# Assigned task:
Output each entry verbatim and exclude every picture from it.

# Available records:
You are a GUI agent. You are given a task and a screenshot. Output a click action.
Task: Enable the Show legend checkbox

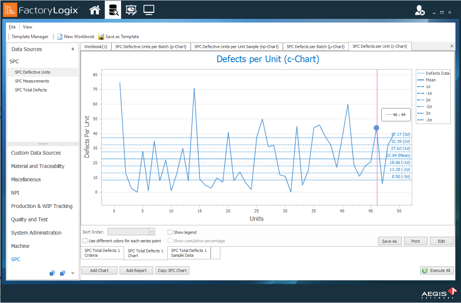170,232
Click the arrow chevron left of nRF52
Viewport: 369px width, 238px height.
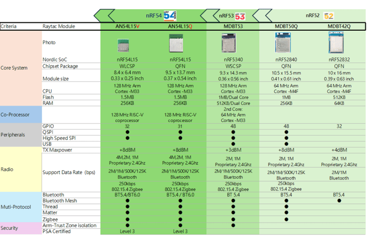tap(261, 15)
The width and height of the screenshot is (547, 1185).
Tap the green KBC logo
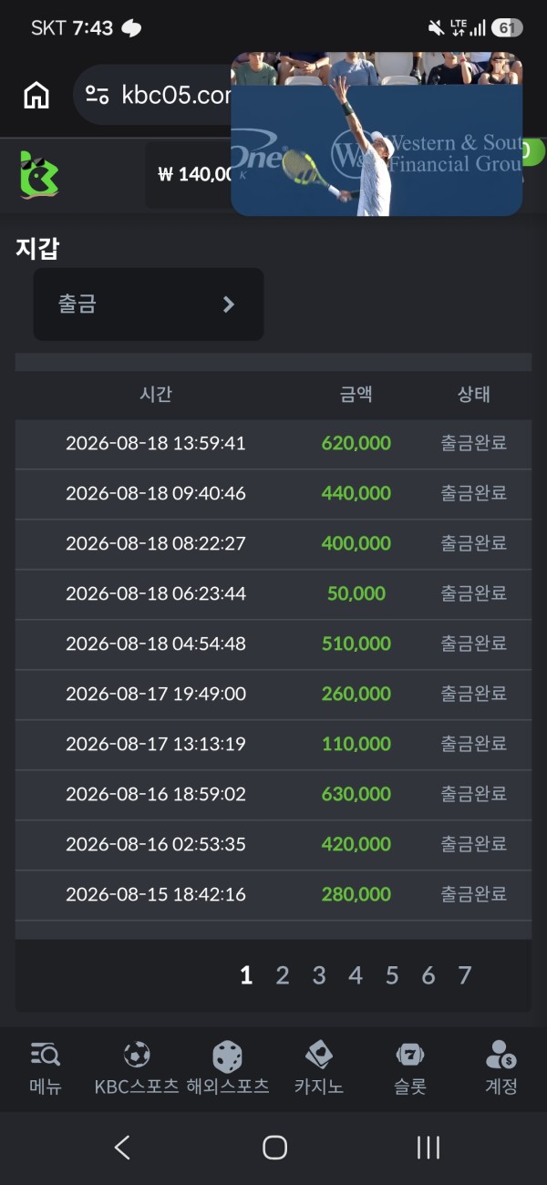coord(39,174)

# Task response:
You are a GUI agent. You are given a task and a screenshot. Output a click action.
Task: Enable the Show legend checkbox

170,232
Click the arrow chevron left of nRF52
Viewport: 369px width, 238px height.
tap(261, 15)
The width and height of the screenshot is (547, 1185).
Tap the green KBC logo
coord(39,174)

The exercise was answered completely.